## Work instruction
Extract, from the records beneath this instruction, each line that contains the word "screenshot".

## Data supplied
--- START ---
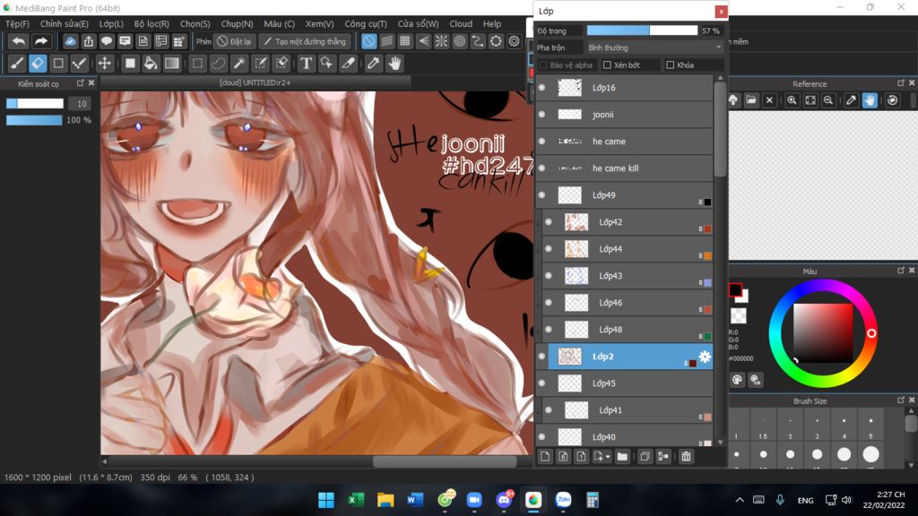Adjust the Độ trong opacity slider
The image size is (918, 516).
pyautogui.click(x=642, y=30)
--- END ---
--- START ---
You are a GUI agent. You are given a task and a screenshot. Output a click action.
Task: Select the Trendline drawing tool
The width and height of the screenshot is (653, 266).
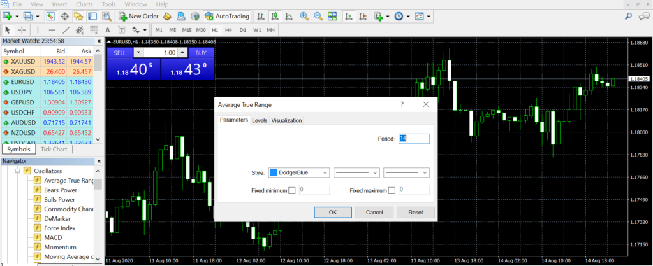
--- END ---
## Answer section
You are a GUI agent. You are given a task and a screenshot. Output a click action.
The width and height of the screenshot is (653, 266).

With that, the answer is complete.